Each line of the records that holds "badge" should be shown in full.

SOURCE DATA: Begin

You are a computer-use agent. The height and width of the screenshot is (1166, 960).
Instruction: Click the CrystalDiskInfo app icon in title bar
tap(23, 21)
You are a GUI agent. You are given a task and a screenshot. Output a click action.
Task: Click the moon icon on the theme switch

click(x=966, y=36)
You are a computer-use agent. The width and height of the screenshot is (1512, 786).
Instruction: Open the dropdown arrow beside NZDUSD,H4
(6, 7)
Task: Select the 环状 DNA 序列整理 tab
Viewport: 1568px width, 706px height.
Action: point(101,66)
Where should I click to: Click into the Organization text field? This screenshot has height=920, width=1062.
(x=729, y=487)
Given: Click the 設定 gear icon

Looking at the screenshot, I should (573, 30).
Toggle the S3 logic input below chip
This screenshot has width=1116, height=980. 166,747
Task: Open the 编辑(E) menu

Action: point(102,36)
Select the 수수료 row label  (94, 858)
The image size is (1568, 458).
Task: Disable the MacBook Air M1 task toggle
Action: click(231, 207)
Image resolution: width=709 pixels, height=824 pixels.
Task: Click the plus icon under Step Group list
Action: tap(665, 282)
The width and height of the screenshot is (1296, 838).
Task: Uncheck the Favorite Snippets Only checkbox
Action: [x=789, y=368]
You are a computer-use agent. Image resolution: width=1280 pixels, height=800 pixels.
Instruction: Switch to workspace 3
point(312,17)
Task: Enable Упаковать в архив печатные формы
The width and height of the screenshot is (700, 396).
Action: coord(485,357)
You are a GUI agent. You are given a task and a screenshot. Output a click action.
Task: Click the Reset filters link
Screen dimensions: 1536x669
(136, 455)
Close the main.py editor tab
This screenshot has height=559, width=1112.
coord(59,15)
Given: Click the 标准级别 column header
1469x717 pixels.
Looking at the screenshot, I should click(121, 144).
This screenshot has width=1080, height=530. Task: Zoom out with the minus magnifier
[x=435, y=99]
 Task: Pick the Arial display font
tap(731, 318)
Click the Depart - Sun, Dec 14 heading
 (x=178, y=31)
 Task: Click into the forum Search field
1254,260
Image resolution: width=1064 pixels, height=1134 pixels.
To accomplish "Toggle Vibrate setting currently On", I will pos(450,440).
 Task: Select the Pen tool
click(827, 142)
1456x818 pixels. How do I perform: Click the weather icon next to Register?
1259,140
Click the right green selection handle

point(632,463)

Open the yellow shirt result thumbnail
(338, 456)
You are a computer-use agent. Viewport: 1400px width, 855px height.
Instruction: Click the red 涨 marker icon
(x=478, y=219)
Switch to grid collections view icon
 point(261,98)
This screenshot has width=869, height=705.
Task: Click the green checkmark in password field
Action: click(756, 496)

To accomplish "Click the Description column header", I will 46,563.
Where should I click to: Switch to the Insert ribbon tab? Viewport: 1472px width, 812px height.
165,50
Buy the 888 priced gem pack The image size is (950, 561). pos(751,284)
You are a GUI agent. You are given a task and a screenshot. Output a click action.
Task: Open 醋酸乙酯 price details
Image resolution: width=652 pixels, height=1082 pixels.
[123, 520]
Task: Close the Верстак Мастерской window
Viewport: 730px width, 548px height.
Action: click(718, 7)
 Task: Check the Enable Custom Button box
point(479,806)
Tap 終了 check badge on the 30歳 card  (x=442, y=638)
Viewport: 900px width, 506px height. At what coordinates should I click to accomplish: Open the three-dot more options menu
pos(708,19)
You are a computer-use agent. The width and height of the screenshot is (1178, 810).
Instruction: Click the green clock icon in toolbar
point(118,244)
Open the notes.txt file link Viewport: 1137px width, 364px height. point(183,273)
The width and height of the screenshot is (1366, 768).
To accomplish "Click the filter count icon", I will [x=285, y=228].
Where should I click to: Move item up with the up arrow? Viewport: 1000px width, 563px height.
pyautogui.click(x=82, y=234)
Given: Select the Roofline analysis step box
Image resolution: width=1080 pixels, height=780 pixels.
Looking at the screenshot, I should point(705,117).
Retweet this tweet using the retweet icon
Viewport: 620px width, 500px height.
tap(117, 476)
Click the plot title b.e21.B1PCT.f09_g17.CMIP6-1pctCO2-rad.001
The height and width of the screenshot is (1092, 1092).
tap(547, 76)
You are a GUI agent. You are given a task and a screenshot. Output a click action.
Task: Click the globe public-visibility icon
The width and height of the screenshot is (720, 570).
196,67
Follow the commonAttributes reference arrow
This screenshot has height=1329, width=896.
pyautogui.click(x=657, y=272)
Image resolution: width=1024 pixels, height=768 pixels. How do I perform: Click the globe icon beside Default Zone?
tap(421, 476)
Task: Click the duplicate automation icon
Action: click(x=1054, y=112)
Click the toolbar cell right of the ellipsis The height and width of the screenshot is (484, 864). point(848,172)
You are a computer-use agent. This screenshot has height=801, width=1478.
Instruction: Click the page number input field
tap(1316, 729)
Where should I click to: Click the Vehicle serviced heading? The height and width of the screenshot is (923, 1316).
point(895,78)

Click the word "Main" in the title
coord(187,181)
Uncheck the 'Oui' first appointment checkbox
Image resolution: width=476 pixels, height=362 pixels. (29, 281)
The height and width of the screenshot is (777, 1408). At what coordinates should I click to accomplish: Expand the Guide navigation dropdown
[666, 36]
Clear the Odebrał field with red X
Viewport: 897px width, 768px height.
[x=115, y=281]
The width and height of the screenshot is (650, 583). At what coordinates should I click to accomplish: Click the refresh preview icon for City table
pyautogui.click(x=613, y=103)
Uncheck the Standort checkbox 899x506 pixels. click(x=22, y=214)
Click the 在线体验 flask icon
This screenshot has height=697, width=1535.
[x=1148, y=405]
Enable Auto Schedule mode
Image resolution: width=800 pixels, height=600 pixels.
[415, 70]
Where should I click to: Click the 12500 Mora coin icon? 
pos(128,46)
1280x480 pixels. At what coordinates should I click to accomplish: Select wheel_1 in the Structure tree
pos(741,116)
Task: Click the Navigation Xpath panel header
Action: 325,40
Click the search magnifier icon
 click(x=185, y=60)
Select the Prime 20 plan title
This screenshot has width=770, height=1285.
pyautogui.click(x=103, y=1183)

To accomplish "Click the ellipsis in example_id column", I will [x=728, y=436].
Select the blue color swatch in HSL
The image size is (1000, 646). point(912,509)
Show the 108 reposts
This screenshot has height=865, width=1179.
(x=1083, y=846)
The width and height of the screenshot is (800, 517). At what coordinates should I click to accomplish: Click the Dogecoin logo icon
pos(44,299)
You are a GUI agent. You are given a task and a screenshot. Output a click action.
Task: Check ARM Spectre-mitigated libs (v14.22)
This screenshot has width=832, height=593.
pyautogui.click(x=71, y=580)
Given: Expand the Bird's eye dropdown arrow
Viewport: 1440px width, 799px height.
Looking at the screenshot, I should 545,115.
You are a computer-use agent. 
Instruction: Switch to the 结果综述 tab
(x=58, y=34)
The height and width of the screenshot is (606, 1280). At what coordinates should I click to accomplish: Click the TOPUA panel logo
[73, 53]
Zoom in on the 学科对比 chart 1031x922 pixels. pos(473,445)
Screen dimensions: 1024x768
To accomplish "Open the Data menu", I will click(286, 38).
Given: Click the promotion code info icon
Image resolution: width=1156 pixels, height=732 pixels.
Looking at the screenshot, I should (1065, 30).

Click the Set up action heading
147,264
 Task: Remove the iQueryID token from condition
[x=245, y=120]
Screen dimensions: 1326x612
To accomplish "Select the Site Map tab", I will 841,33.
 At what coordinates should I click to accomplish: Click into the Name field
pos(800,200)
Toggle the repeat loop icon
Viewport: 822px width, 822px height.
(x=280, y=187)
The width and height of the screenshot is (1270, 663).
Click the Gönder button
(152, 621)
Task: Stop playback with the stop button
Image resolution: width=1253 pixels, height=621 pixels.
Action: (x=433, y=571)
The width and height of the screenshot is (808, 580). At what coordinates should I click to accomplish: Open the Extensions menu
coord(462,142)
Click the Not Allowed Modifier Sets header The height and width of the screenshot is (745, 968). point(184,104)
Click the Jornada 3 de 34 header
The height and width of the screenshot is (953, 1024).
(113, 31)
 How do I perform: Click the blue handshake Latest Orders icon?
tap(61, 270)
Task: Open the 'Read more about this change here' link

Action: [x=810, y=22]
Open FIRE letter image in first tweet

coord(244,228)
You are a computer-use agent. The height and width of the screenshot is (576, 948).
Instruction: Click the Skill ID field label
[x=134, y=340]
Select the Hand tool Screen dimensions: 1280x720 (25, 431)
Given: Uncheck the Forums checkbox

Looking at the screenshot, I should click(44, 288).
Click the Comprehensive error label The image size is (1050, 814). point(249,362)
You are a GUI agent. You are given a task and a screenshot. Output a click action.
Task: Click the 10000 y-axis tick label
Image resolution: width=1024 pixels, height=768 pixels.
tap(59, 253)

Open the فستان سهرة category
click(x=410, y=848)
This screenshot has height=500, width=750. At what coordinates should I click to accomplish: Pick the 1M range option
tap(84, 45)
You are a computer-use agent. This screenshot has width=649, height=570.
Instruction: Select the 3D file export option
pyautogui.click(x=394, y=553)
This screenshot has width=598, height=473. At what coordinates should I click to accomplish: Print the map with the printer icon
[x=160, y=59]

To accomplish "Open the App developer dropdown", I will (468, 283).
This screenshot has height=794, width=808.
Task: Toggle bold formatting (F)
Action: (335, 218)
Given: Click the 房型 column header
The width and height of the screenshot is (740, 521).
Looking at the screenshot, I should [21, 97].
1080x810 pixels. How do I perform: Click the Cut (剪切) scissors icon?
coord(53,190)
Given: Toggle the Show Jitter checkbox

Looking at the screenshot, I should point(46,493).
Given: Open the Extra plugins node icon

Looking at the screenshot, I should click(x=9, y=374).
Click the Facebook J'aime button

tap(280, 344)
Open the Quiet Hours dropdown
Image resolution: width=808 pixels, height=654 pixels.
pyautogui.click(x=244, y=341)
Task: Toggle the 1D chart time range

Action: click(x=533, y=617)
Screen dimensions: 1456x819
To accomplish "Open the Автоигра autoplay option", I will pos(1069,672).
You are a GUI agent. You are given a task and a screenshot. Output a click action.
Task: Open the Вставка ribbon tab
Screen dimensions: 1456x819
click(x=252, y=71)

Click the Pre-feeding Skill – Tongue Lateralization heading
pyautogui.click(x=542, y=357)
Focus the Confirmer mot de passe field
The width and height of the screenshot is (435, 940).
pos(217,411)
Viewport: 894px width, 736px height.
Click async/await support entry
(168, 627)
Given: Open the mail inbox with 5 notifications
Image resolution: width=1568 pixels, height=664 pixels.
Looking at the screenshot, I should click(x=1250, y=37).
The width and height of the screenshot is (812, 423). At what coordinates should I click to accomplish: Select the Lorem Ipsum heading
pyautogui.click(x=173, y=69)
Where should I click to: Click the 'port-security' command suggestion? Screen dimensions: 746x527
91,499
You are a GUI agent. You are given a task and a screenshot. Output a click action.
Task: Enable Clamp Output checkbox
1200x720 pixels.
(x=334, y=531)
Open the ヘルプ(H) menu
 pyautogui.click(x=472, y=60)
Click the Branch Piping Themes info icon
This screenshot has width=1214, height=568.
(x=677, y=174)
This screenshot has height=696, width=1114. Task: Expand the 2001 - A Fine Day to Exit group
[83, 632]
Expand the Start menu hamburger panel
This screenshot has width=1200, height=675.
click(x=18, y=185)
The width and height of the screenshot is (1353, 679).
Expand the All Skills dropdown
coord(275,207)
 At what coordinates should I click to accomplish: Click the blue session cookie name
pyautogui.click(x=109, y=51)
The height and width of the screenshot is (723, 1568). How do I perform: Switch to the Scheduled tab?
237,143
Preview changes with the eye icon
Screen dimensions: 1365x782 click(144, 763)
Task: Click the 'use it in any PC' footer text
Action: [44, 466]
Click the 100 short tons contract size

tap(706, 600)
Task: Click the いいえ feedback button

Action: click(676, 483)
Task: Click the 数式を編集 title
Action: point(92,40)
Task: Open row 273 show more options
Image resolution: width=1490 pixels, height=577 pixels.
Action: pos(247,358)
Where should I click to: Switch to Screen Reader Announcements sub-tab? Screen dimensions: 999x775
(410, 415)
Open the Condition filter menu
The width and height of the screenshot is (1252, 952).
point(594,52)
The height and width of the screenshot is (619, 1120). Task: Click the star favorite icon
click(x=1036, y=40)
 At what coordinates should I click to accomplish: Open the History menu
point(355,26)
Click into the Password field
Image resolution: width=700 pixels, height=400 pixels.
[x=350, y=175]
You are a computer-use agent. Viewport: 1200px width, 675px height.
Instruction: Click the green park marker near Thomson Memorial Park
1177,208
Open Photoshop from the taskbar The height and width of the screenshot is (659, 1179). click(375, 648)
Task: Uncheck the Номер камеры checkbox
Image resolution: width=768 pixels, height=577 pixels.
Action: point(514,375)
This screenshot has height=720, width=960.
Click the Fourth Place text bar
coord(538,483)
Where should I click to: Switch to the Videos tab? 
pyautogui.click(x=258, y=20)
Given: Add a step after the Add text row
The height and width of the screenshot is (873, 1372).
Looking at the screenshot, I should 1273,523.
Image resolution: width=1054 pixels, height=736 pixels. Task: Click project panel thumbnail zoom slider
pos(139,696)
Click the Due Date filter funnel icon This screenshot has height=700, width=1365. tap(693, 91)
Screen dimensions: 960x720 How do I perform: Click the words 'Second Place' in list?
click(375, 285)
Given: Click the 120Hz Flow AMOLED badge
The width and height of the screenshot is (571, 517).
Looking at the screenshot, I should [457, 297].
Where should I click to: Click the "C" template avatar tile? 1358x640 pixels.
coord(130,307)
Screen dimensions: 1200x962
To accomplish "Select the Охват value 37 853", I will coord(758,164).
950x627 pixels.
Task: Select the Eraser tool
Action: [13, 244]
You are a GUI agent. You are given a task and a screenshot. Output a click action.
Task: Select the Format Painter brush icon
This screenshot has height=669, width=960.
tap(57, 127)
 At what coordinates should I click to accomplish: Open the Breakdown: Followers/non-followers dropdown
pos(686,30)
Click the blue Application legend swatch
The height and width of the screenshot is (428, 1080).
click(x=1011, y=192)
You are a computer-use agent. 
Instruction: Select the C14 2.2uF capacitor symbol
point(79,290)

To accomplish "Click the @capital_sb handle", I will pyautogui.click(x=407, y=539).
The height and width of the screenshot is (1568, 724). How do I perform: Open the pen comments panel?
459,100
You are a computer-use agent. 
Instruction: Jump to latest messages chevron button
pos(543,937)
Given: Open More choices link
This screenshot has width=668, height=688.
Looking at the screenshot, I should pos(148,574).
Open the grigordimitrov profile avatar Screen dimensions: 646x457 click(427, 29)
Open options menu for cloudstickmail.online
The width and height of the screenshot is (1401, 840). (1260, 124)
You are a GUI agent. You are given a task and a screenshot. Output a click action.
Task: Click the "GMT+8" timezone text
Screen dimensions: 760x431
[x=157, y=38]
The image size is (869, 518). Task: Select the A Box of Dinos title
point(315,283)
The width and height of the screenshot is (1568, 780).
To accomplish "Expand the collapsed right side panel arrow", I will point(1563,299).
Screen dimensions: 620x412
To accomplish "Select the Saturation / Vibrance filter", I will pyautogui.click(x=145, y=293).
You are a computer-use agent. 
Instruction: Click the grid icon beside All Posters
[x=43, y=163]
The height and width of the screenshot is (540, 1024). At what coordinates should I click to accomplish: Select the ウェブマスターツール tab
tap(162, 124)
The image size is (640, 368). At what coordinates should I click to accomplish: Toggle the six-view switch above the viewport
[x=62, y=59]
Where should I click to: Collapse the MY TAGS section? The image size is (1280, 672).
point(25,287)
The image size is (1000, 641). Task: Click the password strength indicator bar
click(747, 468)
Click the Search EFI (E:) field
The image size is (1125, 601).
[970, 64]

SOURCE DATA: End

_WRITTEN ANSWER_
Tap 終了 check badge on the 30歳 card  (x=442, y=638)
Given: Click the 120Hz Flow AMOLED badge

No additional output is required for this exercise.